Fewer than one percent of the world’s Alexander Technique teachers teach the Technique full-time (more than 25 hours a week). Almost all Alexander teachers have fewer pupils than they’d like.
Alexander pupils are scarce and therefore particularly precious to the teacher. So it hurts when you lose one.
So why do Alexander teachers lose students?
I suspect the primary reason is that we make the student feel wrong.
It’s easy as a teacher to start pointing out to the pupil things he’s doing badly. Let’s say he holds his breath when he gets in and out of a chair, tips his head back, tightens his neck, compresses the torso, locks his knees and generally acts like a right wally in this daily task.
Telling the student, “G-day mate, you looked like a right wally there” generally does not create a lasting student-teacher bond.
The teachers who make a go of it with Alexander Technique make their students feel amazing. Julia Caulder and Michael Frederick are a couple of masters of this in Los Angeles. I want to be more like them.

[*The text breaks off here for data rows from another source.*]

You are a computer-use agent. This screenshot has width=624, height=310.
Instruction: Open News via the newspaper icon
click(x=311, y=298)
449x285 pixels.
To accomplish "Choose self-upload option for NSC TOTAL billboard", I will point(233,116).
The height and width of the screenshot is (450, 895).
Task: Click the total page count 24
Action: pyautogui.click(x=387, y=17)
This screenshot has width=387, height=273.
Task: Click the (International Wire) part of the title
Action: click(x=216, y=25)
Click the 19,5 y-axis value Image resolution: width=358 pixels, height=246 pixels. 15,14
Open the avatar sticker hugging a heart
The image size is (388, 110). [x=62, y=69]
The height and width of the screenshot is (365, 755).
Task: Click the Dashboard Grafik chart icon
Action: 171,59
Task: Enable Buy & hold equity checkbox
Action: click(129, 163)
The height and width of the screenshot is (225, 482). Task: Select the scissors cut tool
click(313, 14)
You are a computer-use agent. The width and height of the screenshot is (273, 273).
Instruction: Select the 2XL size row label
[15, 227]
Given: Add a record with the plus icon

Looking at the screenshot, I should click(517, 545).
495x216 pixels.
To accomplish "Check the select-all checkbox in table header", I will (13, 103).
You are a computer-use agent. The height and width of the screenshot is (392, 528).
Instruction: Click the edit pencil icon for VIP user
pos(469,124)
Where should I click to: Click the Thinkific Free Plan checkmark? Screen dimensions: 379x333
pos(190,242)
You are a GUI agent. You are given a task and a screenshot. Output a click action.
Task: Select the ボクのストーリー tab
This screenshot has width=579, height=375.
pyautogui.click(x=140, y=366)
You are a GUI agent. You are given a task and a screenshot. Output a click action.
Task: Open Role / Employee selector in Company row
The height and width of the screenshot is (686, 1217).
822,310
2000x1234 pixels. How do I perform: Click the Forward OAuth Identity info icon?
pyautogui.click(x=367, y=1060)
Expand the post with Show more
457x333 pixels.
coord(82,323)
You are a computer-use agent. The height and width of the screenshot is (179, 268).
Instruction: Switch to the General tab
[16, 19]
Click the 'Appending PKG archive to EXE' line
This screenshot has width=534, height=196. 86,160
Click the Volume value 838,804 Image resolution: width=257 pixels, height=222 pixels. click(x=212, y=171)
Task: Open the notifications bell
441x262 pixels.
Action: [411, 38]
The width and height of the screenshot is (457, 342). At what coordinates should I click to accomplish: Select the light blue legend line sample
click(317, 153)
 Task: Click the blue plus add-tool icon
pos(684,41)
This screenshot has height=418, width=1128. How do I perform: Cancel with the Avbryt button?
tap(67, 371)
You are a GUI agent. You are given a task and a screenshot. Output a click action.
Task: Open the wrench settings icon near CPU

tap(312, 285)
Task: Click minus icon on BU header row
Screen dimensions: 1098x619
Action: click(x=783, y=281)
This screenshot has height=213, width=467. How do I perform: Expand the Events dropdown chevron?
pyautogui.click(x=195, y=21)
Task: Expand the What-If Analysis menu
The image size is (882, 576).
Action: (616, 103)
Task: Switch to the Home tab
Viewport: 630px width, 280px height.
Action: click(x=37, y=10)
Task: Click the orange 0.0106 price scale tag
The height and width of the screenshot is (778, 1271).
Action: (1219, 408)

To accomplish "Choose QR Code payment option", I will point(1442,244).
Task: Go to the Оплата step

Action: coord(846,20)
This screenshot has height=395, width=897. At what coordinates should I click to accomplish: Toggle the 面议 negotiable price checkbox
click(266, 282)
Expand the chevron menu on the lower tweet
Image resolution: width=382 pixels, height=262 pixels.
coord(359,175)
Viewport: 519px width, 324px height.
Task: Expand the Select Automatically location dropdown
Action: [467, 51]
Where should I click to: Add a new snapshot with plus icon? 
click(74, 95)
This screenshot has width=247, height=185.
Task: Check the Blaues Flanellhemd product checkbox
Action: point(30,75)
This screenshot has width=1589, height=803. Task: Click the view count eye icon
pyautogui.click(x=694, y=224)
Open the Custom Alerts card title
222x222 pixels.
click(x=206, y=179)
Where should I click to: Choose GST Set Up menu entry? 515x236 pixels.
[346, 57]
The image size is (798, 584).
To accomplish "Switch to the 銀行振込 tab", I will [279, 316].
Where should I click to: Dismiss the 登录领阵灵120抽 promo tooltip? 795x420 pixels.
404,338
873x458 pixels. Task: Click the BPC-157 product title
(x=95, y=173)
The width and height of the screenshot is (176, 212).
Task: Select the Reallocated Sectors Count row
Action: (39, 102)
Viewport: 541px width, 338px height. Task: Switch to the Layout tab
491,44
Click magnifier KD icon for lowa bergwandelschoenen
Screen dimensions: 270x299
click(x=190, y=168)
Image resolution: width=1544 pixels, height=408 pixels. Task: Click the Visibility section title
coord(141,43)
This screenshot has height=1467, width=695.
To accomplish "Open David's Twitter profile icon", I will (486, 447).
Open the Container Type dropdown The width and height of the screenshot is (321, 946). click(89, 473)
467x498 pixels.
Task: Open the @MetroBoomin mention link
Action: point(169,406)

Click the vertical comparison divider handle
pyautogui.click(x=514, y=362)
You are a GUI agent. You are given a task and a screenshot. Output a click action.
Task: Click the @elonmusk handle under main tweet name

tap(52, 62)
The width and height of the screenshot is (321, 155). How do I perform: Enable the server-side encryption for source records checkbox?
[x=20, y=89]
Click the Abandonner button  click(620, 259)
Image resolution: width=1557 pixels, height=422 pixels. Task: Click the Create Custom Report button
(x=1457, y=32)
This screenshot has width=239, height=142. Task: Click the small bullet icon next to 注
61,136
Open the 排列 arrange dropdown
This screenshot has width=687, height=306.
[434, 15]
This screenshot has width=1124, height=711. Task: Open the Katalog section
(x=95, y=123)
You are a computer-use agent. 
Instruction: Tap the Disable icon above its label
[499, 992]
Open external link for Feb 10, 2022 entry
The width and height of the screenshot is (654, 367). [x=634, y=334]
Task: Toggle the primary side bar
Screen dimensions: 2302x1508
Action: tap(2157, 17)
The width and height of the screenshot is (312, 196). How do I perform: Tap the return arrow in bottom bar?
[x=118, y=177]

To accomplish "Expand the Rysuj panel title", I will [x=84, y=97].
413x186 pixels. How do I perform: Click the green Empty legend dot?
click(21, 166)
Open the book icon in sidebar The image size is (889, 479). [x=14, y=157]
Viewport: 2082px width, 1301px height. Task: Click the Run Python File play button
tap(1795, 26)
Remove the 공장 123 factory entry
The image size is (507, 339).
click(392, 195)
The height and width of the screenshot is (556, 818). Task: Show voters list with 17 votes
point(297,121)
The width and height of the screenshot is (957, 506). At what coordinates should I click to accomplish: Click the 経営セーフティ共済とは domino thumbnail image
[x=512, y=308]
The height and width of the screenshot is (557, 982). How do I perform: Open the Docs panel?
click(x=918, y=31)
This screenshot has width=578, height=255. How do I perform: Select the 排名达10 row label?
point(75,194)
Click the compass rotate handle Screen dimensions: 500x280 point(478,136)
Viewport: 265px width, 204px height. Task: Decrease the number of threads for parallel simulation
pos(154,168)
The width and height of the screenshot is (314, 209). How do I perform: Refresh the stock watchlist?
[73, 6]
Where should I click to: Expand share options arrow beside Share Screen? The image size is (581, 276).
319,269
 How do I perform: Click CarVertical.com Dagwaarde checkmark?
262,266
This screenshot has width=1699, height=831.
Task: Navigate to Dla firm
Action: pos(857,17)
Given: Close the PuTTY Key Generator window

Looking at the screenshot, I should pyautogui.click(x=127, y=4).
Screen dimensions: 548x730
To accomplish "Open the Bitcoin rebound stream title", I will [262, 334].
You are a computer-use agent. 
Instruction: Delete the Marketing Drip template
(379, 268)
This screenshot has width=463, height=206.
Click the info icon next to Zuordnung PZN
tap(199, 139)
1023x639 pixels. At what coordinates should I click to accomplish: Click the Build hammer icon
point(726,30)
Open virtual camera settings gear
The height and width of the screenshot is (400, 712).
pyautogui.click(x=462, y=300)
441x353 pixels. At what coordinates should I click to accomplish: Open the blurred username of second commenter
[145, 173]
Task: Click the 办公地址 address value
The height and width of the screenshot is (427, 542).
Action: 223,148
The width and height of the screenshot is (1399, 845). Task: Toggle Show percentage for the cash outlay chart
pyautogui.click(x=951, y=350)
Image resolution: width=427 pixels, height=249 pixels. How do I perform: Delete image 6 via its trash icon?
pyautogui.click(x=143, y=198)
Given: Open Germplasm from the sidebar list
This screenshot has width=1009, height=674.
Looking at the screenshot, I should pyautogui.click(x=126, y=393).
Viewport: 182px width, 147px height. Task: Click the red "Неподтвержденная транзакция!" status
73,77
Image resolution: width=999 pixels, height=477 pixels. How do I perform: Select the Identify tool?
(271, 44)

I come from a background that gloried in pointing out to people where they were wrong. I’ve always enjoyed taking the mickey out of folks. It kept them at arm’s length.
As I head into my dotage, I’m trying to let go of my scathing ways. I want to help people, not hurt them.
As a teacher of the Alexander Technique, I assist people in noticing how they respond to stimuli and I show them various ways of letting go of responses that don’t serve them. Instead of telling them where they’re going wrong, I try to activate their thinking so that they can see themselves more accurately and not need a guru to point things out.